# A Little Bit Of Abbey :)



## Andre Isaacs :) (Dec 2, 2016)

Just a few pics of Abbey that I took earlier on today


----------



## CaliTiels (Oct 18, 2012)

Oh my god Abbey is absolutely GORGEOUS   

What mutation is Abbey? Cinnamon yes, but is there something else?


----------



## Andre Isaacs :) (Dec 2, 2016)

Ahhhww Thanks So Much Calitiels!!
Jaid is a lovely one too 

Well,To me,She Certainly Looks like A Whiteface Cinnamon Pied 

A few other opinions would be appreciated!! 
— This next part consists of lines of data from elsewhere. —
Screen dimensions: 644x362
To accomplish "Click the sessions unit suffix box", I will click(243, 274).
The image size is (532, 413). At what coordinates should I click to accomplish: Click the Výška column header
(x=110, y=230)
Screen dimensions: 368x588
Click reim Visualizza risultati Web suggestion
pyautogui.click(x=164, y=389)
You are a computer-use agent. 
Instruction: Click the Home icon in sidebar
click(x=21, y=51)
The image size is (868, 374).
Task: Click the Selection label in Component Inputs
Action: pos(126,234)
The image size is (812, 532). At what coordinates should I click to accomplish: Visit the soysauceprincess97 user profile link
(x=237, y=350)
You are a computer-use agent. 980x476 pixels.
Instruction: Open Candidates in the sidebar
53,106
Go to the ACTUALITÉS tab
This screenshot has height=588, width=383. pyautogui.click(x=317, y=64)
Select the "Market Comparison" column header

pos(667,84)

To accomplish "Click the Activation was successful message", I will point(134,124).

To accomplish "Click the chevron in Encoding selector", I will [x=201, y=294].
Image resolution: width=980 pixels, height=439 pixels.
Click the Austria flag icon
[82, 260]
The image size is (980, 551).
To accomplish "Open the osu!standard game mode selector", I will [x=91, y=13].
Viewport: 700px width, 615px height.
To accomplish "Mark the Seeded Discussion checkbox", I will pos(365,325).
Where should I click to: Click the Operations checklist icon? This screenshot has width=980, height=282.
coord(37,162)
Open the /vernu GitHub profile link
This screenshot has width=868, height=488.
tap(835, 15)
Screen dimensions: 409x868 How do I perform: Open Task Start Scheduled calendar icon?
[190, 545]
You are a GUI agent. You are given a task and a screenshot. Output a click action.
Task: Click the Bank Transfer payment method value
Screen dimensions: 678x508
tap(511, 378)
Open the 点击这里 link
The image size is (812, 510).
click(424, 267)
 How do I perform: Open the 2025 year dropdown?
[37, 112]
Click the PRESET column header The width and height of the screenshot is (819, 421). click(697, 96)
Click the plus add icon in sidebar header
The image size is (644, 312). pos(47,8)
:wf cinnamon: :wf cinnamon:


----------



## littletiel (May 15, 2011)

Absolutely adorable!


----------



## vampiric_conure (Jul 8, 2012)

Awwww! Abbey looks absolutely stunning


----------



## Vickitiel (Oct 10, 2012)

She is so beautiful! :blush:


----------



## TamaMoo (Jan 12, 2014)

She's a beauty!


----------



## Cactus18 (May 27, 2012)

Wow! She's 100% stunning! I love her soft white hood and subtle colours. Such a little beauty and she looks so content and cuddly


----------



## moonchild (Jul 29, 2012)

Wow, so beautiful!


----------



## roxy culver (May 27, 2010)

She really is lovely. I would second that she's a cinnamon whitefaced pied!


----------



## mregpm (May 18, 2016)

Absolutely stunning 😂

Sent from my InFocus M808 using Tapatalk


----------



## Janalee (Jul 25, 2012)

*Abbey*

I can't help with mutations, but, wow, she's gorgeous!


----------